Cannot get data

Question

I'm trying to get a file of my database, which is formated as csv (excel file), but it doesn't even get the data to the browser.

I haven't tried something yet, because i'm afraid that i will do it worse than it is...

My PHP Code (I have already connected to the database, but i don't want to show my info in public):

<?php
error_reporting(E_ALL);
ini_set('display_errors', 1);
mysqli_report(MYSQLI_REPORT_ERROR | MYSQLI_REPORT_STRICT);

// Create connection
$db = new mysqli($dbhost, $dbusername, $dbpassword, $dbname);

$allData = "";
$query = 'SELECT * FROM members';
  $retval = mysqli_query( $db,$query );
   if(! $retval ) {
      die('Could not get data.');
   }
   while($row = mysqli_fetch_array($retval)) {
  $allData .= $row['Id'] . ',' . $row['Email'] . ',' . $row['Condition'] .     ',' . $row['isEmailConfirmed'] . ',' . $row['Name'] . ',' .         $row['LastName'] . ',' . $row['Token'] . ',' .$row['Type'] . ',' .         $row['extra_privileges'] . ',' . $row['access-to-ftp'] . ',' .$row['access-    to-panel'] . ',' . $row['Birthdate'] . ',' . $row['Password'] . ',' .     $row['Description'] . "\n";
  //$retval = "data:text/csv;charset=utf-    8,ID,EMAIL,CONDITION,ISEMAILCONFIRMED,NAME,LASTNAME,TOKEN,TYPE,EXTRA_PRIVIL    EGES,ACCESS-TO-FTP,ACCESS-TO-PANEL,BIRTHDATE,PASSWORD,DESCRIPTION\n";
  $retval .= $allData;

  echo $retval;
  }
?>

It just tells me Could not get data, which i have as a die solution.

-- STATED GOAL --
Transcribe the CSV export post verbatim, starting with "I'm trying to" and going on through "than it is...".

-- INFORMATION SHOWN --
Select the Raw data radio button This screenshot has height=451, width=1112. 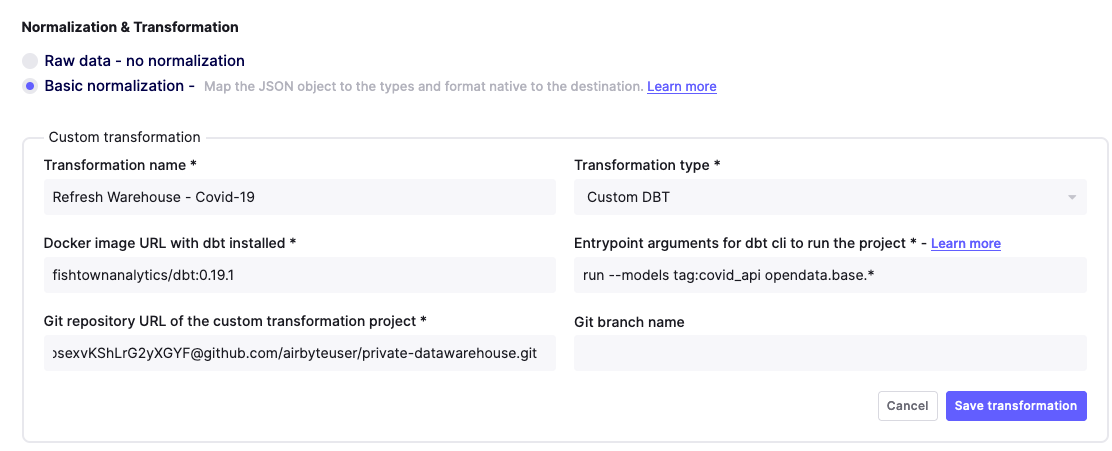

-- RESULT FOR THIS EXERCISE --
I'm trying to get a file of my database, which is formated as csv (excel file), but it doesn't even get the data to the browser.

I haven't tried something yet, because i'm afraid that i will do it worse than it is...